> **Required actions**:
1: According to the passage on the Thai "wai," whom is the first and highest level of the gesture used to greet?
2: Write the next part of the guide to the Thai "wai," picking up after its final sentence.

**** Passage to read

How to “wai” like a Thai

The “wai” is the official greeting of the Thai people and has been performed for a long time. It shows respect and honor for each other. Depending on the occasion and situation, it can also denote other sentiments, such as appreciation or apology.

The “wai” can be done by placing the palms of the hands together between the chest.  All fingers should be close together, and the elbows are kept comfortably near the body. The hands are raised to different levels to show different levels of respect, and use the head and face as placement markers.

The Ministry of Culture has established the following three levels of “wai”:

“Wai” level 1:

The first and highest level is used to “wai” the monks, King, and royal family.

First, you press your palms together near your chest and then lower your head and raise your hands until the thumbs touch between your eyebrows. Let your index fingers touch the top of your forehead and bow at the same time.

“Wai” level 2:

The second level is used to greet your parents, grandparents, teachers, boss, or people that are older than you. 

Place your hands together so that your thumbs meet at your nose and tilt your head down slightly until the index fingers touch between your eyebrows.

“Wai” level 3:

The last level is used to greet people that are younger than you, such as students at school.

********
**** Excerpted records

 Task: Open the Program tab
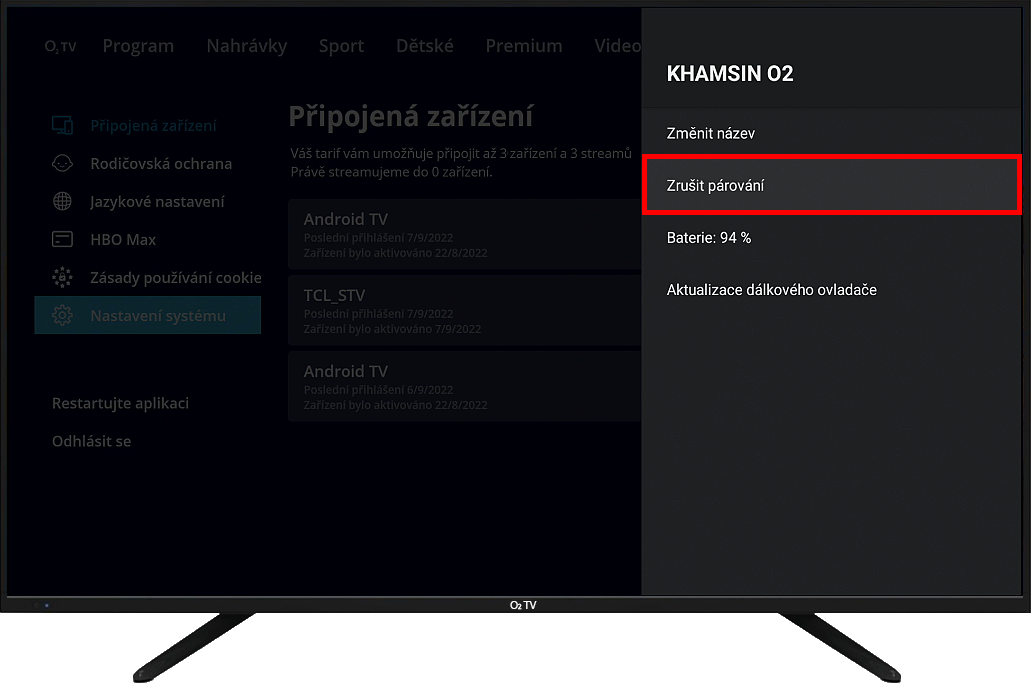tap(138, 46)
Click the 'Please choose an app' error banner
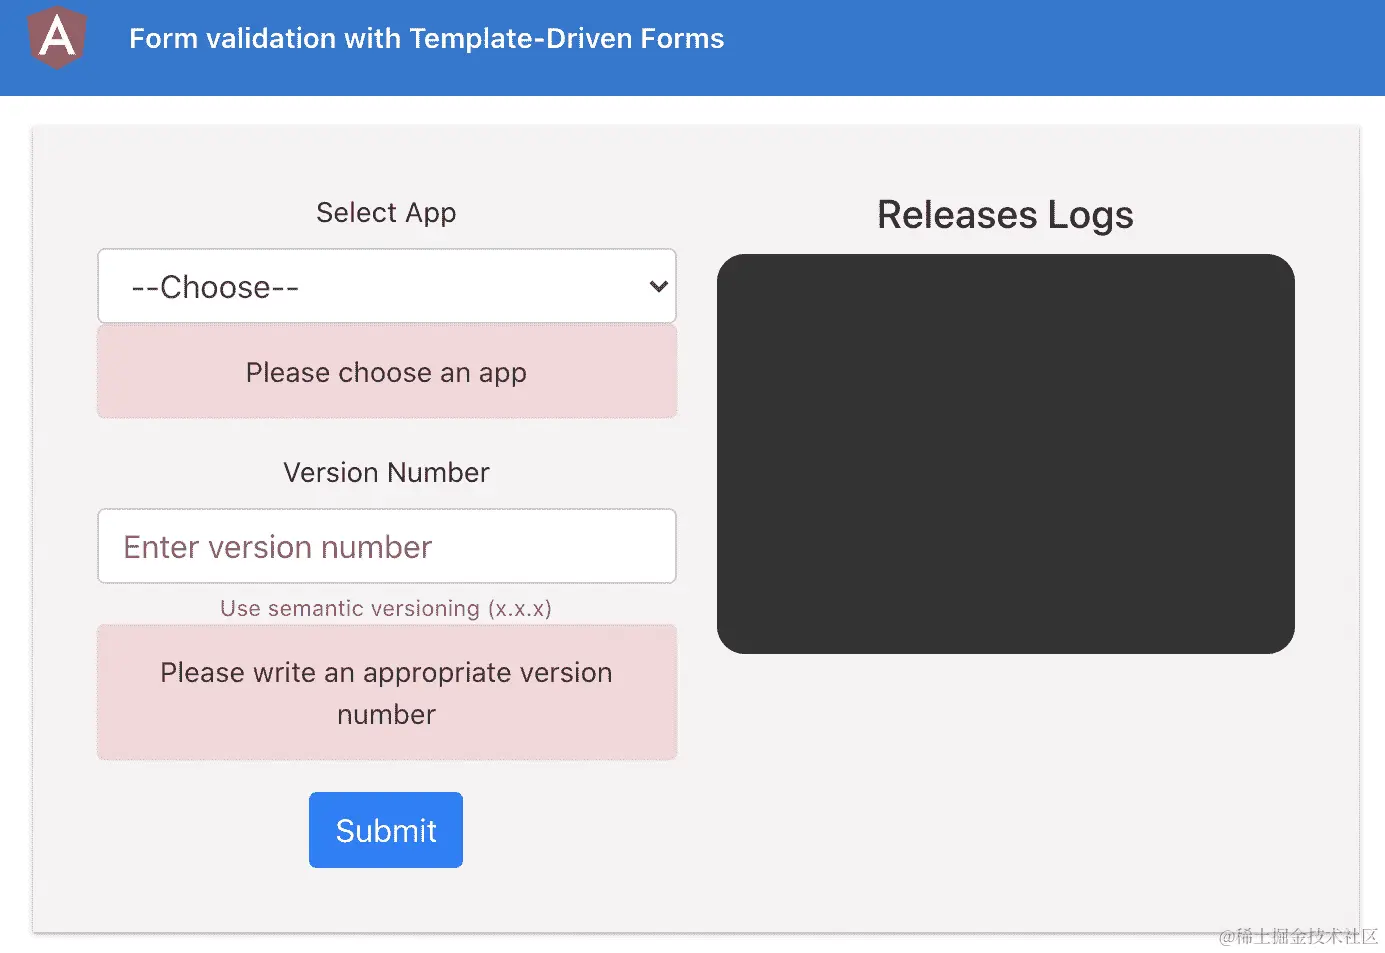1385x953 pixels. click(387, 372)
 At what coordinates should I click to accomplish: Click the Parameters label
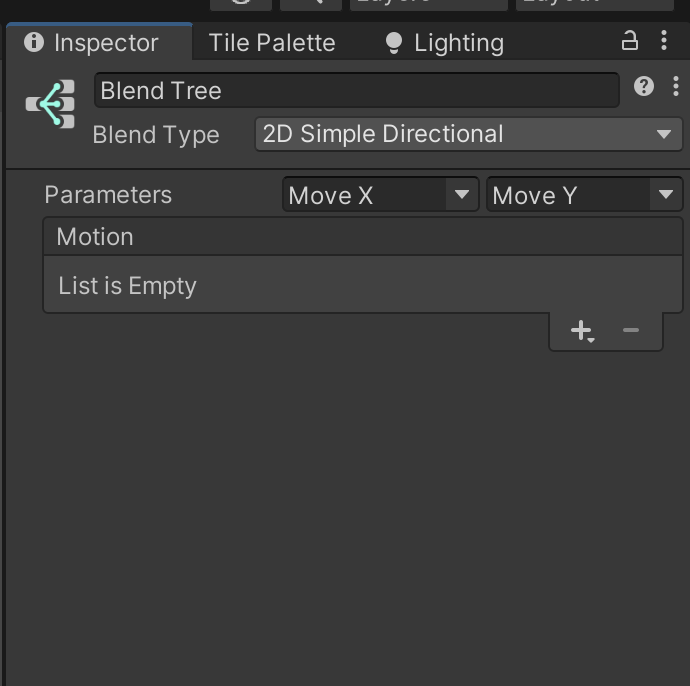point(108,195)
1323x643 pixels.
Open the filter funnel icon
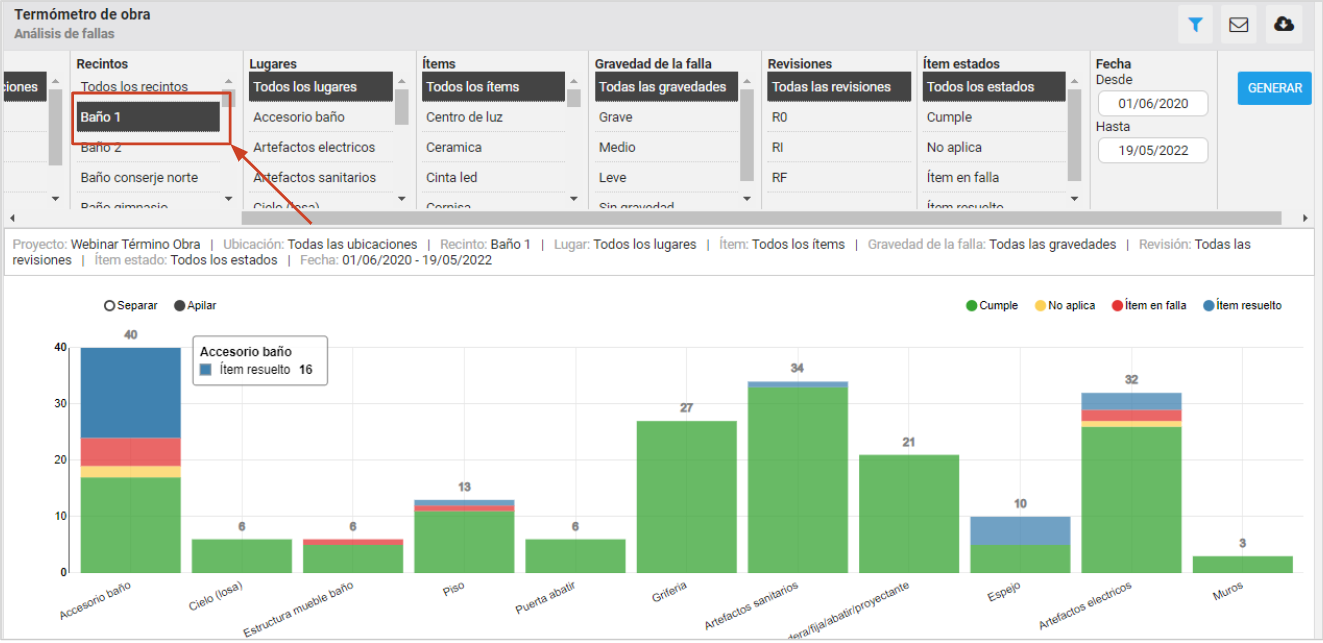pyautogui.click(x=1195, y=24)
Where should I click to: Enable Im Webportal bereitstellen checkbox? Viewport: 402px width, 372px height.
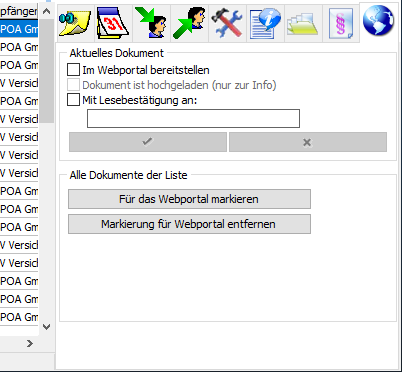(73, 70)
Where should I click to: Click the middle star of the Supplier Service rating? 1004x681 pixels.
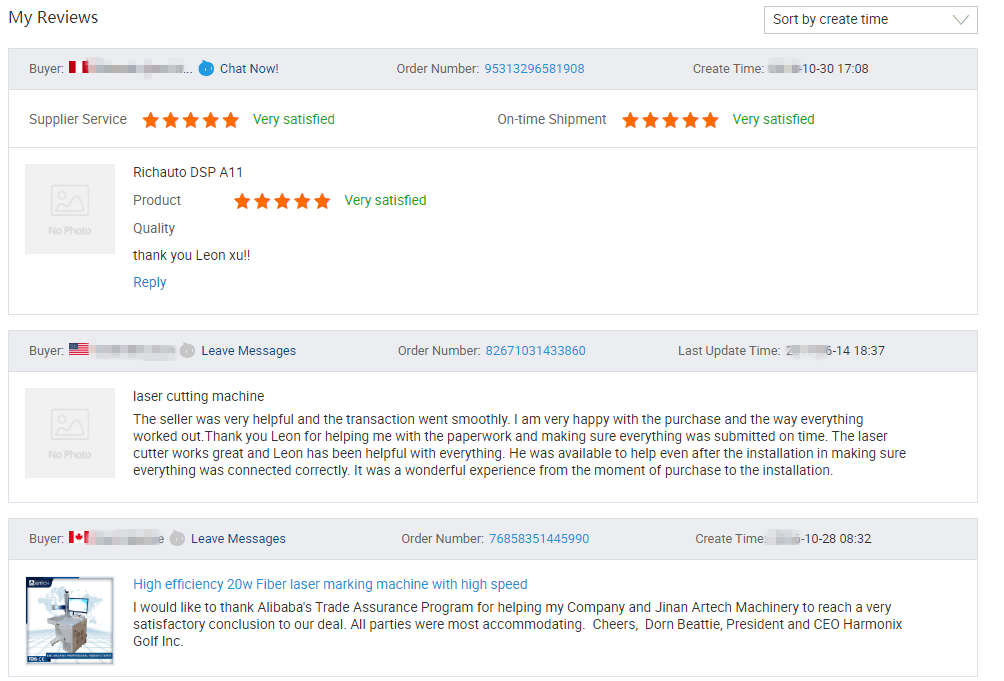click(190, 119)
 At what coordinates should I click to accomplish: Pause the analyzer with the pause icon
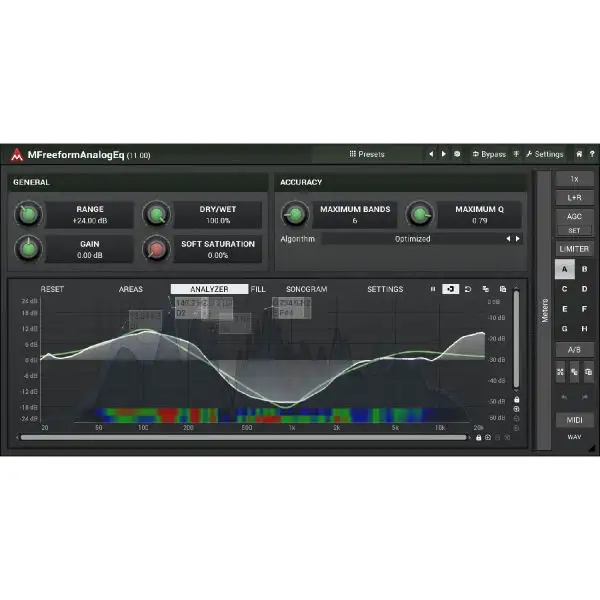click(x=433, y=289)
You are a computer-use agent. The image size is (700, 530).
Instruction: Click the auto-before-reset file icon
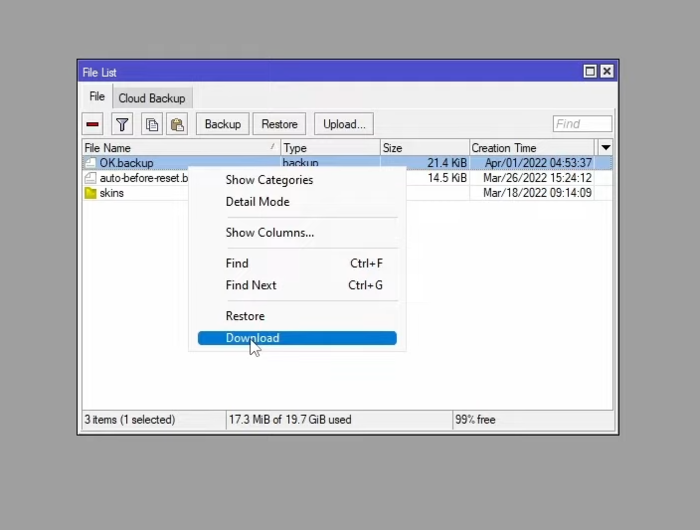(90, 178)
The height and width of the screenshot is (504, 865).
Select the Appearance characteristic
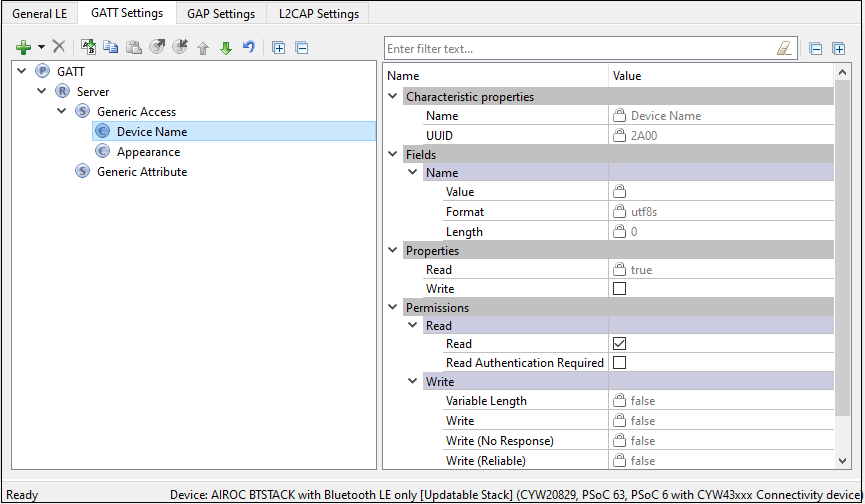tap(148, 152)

********

> **Answers for this exercise**:
1: Monks, the King, and the royal family.

2:
Put your hands on your chest. Lower your head slightly and raise your hands so that your thumb touches under your chin and your index fingers touch your nose.

To respond to greetings from younger people, the appropriate response is to accept their “wai”.            To accept a “wai” from another person, you can just press your palms together near your chest.

It has been noted that the Thai style of greeting using the “wai” may reduce the risk of spreading the Covid-19 virus because it avoids direct contact. It helps to keep people safe but still allows everyone to show respect to each other. See How the wai can help protect you from Covid-19.  

Thai greetings are flexible and can be adjusted to suit the time and place. There is no need to be afraid of paying respect to the wrong or right way. Simply showing respect for others is the most important thing in Thai society.